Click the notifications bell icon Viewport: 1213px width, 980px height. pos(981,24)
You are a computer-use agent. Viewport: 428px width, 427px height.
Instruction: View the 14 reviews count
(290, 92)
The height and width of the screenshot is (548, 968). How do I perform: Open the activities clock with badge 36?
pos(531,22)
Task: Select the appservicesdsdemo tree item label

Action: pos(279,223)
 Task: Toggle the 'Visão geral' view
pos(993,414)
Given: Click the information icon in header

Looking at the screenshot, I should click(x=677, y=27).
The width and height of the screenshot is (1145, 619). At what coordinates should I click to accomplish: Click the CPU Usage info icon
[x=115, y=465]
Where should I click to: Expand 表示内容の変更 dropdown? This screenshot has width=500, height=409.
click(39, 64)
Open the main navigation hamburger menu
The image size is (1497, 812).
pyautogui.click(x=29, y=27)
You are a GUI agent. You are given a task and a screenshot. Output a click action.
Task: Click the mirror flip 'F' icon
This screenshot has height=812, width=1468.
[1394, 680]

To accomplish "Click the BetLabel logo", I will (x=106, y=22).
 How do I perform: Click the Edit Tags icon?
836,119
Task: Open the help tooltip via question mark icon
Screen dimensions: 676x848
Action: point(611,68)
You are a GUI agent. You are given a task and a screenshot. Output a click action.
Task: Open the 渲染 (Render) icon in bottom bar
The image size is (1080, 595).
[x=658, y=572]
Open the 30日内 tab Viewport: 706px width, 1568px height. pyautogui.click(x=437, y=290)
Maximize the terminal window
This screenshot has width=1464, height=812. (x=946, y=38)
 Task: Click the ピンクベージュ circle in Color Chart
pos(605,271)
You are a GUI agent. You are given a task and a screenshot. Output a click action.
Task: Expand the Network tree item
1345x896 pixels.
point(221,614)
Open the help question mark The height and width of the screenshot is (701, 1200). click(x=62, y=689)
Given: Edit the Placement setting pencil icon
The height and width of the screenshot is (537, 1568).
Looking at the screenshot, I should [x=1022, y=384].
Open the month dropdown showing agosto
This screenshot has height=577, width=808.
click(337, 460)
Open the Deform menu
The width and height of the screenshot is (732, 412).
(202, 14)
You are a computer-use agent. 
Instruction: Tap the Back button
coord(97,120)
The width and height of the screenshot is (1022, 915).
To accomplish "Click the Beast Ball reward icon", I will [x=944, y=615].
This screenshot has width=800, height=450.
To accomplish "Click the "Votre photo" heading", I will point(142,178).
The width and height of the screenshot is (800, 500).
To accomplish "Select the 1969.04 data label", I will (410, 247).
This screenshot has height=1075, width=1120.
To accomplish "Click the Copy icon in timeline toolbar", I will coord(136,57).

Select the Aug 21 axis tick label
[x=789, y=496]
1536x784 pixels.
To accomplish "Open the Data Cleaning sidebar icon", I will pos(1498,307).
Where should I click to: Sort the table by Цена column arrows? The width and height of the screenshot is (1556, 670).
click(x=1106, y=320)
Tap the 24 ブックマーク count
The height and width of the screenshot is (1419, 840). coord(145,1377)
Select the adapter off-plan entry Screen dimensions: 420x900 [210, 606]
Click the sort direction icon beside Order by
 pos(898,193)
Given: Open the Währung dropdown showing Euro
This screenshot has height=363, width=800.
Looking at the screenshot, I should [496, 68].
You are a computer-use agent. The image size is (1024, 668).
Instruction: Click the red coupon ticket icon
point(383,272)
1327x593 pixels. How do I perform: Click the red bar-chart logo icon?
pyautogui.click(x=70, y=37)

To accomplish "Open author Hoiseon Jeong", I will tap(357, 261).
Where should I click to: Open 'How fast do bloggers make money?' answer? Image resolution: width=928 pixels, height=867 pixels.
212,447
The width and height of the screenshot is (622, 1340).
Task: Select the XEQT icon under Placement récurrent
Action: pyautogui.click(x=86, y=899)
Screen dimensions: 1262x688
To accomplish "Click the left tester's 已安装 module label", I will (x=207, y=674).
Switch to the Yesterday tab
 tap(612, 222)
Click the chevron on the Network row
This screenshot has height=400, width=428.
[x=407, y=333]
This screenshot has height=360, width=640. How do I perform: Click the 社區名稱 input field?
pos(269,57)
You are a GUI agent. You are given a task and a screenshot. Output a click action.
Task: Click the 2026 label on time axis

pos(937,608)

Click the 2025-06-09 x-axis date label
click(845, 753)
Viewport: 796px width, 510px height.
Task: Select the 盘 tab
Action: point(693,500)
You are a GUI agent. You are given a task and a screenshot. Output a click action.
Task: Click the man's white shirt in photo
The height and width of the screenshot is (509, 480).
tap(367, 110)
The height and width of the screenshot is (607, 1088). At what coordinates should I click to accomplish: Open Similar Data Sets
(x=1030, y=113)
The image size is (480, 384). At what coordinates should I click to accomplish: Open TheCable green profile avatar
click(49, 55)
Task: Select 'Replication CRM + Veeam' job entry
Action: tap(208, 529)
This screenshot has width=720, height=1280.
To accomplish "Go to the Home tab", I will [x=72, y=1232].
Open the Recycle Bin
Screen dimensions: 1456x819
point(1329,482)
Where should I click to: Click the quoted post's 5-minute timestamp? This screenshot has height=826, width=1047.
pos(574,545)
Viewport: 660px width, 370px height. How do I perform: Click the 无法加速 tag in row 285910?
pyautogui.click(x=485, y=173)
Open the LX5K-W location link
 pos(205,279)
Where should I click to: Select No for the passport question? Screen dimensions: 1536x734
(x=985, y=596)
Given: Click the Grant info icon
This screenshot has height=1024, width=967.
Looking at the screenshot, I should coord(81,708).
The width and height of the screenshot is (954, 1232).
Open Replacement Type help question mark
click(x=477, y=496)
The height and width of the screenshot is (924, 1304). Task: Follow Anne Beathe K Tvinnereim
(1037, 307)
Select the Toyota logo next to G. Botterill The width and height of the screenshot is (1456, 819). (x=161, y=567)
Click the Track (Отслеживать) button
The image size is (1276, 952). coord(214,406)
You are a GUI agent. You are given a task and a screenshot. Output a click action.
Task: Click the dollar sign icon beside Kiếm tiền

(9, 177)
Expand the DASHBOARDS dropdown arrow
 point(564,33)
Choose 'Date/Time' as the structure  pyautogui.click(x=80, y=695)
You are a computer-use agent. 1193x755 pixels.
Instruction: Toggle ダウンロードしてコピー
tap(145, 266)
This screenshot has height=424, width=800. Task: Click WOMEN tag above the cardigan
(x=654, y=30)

# # # # #

Show every line of the records that contains the string "item", treating uppercase and lowercase as different.

◆ Complete output:
Task: Select the appservicesdsdemo tree item label
Task: Expand the Network tree item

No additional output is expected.